Computed tomography (CT)
CT is the imaging modality of choice for imaging the trachea and bronchi for several reasons (2-4). CT can directly demonstrate the normal anatomy and appearance of the airways (Figure 1). It can specifically evaluate the adjacent mediastinal structures, mediastinal invasion by tumors or airway compression by adjacent mediastinal masses. CT also provides important morphologic information regarding vascular enhancement and tissue characteristics such as calcification and fatty components of a lesion.
Current CT scanners can scan the entire chest in a few seconds. Images can be quickly reconstructed with thin sections in multiple planes including axial, coronal and sagittal planes. Off-axis coronal images are useful in imaging the trachea in a single plane. Advances in imaging including volumetric imaging and dynamic imaging have enhanced diagnostic capabilities. Forced expiratory imaging or imaging performed during coughing can improve the evaluation of tracheomalacia (Figure 1). The most commonly employed 3D imaging techniques of the airways include external volume rendering and internal volume rendering, i.e., surface rendering techniques and virtual bronchoscopy (Figure 1). While these additional images do not replace axial imaging they can improve the understanding of the craniocaudal extent of disease and help in planning for other diagnostic interventions.
Magnetic resonance imaging (MRI)
While the trachea and main bronchi are generally well-visualized on MRI, MRI imaging is usually less reproducible than CT and MRI takes longer to perform. One of the major advantages of MRI is the lack of ionizing radiation which is appealing in evaluating young children and adolescents who may require frequent imaging of the trachea. MRI is also advantageous in imaging tracheal compression or invasion by mediastinal masses or vascular rings or other vascular anomalies that may compress the trachea.
Fluorodeoxyglucose (FDG) positron emission tomography (PET)/CT
FDG PET/CT is reserved for staging patients with tracheobronchial malignancies.

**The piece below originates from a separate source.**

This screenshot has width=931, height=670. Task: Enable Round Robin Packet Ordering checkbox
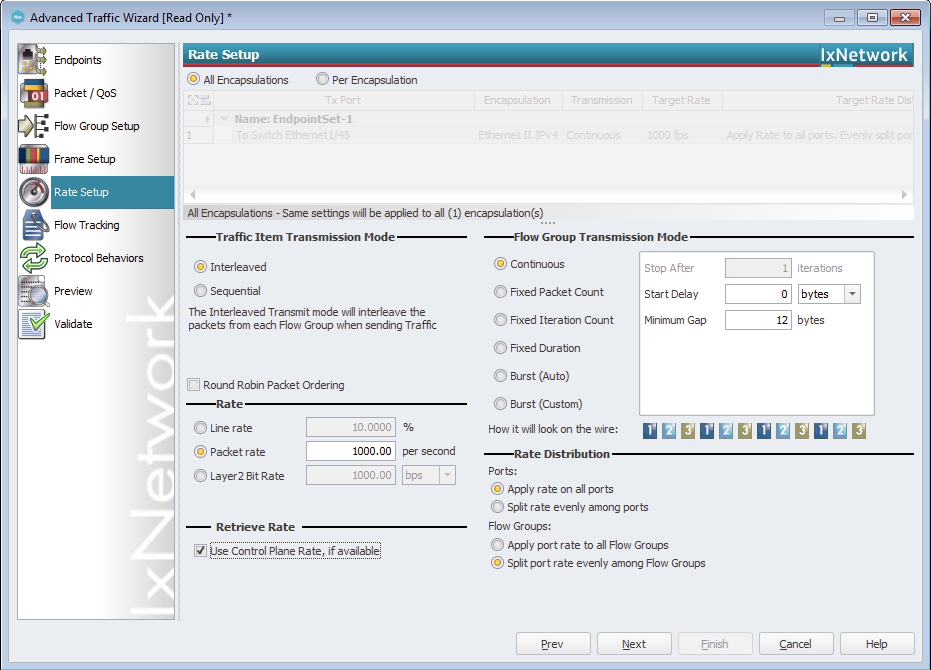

A tracheal bronchus or “pig” bronchus is the most commonly seen bronchial anomaly (7). It arises from the right lateral tracheal wall usually within 2 cm of the carina. A left tracheal bronchus also occurs much less commonly. There are four different anatomic types: (I) the most common is the displaced bronchus in which one or two of the upper lobe segments are aerated by the tracheal bronchus; (II) a supernumerary accessory bronchus which arises from the right lateral tracheal wall in addition to the normal right upper lobe bronchi; (III) a right upper lobe bronchus with three normal bronchial segments that arises above the carina and (IV) a rudimentary tracheal bronchus presenting as a blind out pouching from the right lateral tracheal wall. The presence of a tracheal bronchus is usually an incidental finding but does have implications for endotracheal tube placement and lung resections (Figure 2).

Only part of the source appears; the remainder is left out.